CDTV – CD but no TV

In the 1980s – while CD-ROM was crippled by the lack of a plug-and-play standard – Philips, Sony and Matsushita planned CD-interactive. A novice would be able to plug a CD-i player into a TV set and get interactive “edutainment”. But CD-i was late on the market and the Japanese partners lost interest.

Commodore, then very successful in the home computer market, created a rival system called CDTV by taking the guts of the Amiga computer and building them into a CD player. CDTV was like CD-i but incompatible. This did not matter, argued Commodore, because CDTV would hit the shops ahead of CD-i.

CDTV launched in 1991 and was widely advertised. “Honey, turn on the TV, I’m trying to think”, said the American ads.

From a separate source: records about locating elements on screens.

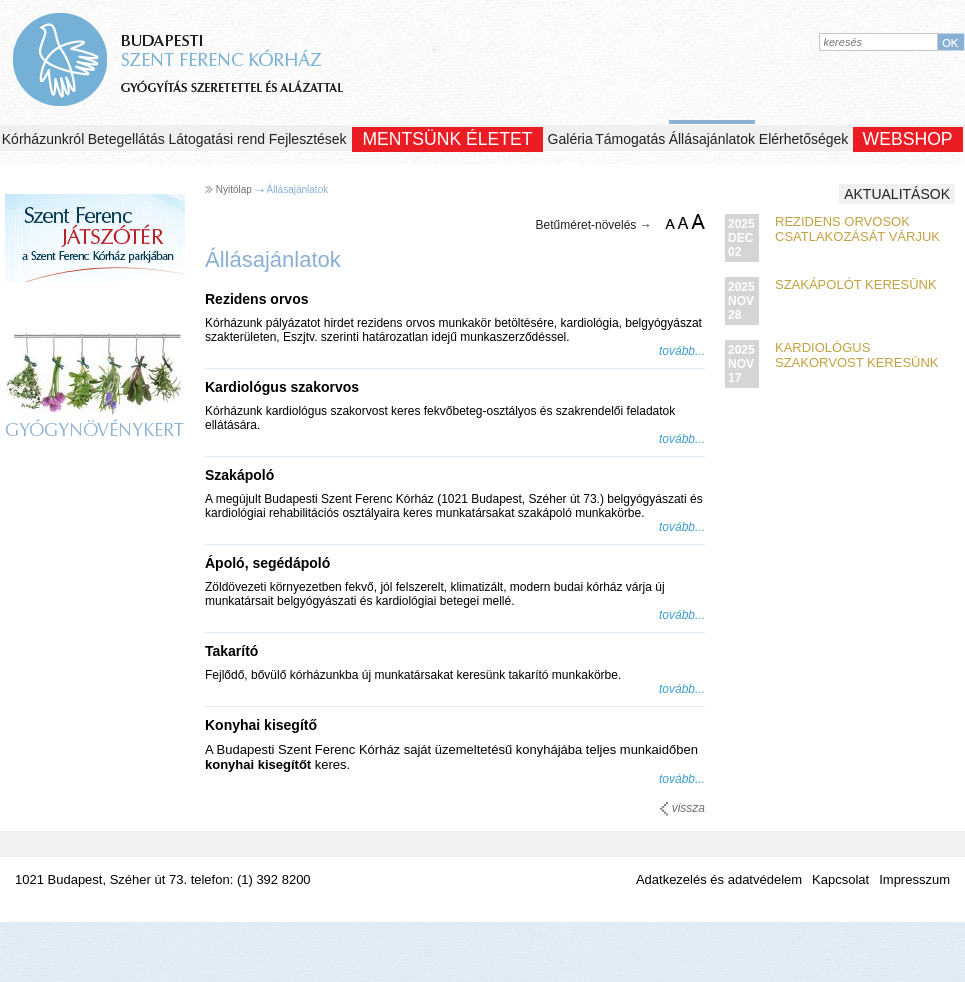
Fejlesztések (308, 139)
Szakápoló (239, 475)
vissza (682, 808)
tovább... (682, 351)
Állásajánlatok (712, 139)
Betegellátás (126, 139)
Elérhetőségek (804, 139)
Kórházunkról (43, 139)
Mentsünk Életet (447, 139)
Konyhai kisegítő (261, 725)
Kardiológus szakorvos (282, 387)
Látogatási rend (217, 139)
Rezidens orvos (256, 299)
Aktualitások (897, 194)
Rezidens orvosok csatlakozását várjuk (857, 229)
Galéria (570, 139)
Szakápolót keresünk (856, 284)
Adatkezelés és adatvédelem (719, 879)
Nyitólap (234, 189)
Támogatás (630, 139)
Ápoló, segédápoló (267, 563)
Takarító (231, 651)
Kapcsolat (840, 879)
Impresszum (914, 879)
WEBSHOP (908, 139)
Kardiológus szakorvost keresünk (857, 355)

Early software was buggy, and programs crashed. Shops selling the system did not understand the new concept of interactivity so did not demonstrate the system. At over £500 the price was too high to compete with video games.

The CDTV discs had to be loaded into a protective caddy, of the type used on early professional CD-ROM systems. Caddies cost around £5 a time, so the software companies could not afford to give them away with CDTV discs.

The CDTV player was promoted as also playing ordinary CDs, but owners had to load their music albums into CDTV caddies before playing them.

By the time Philips launched CD-i, a year or so later, CDTV was dead. And most new PCs by then came fitted with a CD-ROM drive.